> **What you are asked to do**
Please format the lines from the start of the rows through the line containing "Action: pos(44,107)" as a Markdown table with the columns No. and Text, numbering each line and skipping blank lines. Leave the pictures out of the table.
-------- Data supplied
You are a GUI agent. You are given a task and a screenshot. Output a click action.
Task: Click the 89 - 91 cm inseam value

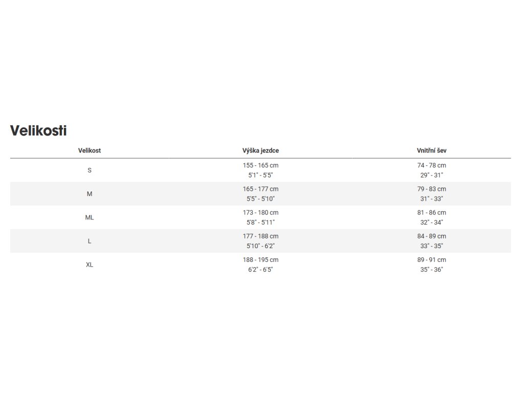click(431, 259)
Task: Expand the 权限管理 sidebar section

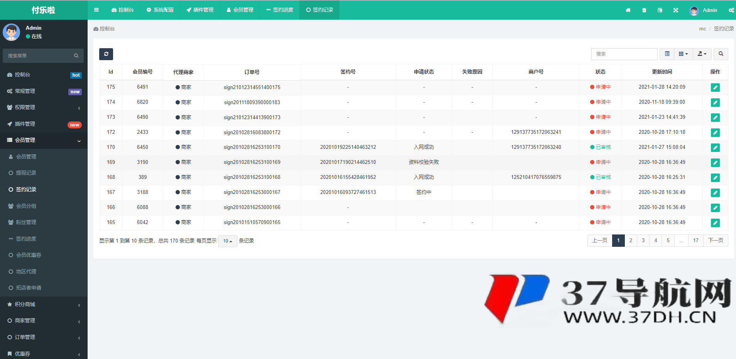Action: pos(44,107)
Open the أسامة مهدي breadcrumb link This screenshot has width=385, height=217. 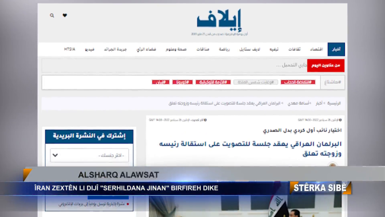click(299, 103)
----------------
> **Reply**
| No. | Text |
|---|---|
| 1 | You are a GUI agent. You are given a task and a screenshot. Output a click action. |
| 2 | Task: Click the 89 - 91 cm inseam value |
| 3 | click(431, 259) |
| 4 | Task: Expand the 权限管理 sidebar section |
| 5 | Action: pos(44,107) |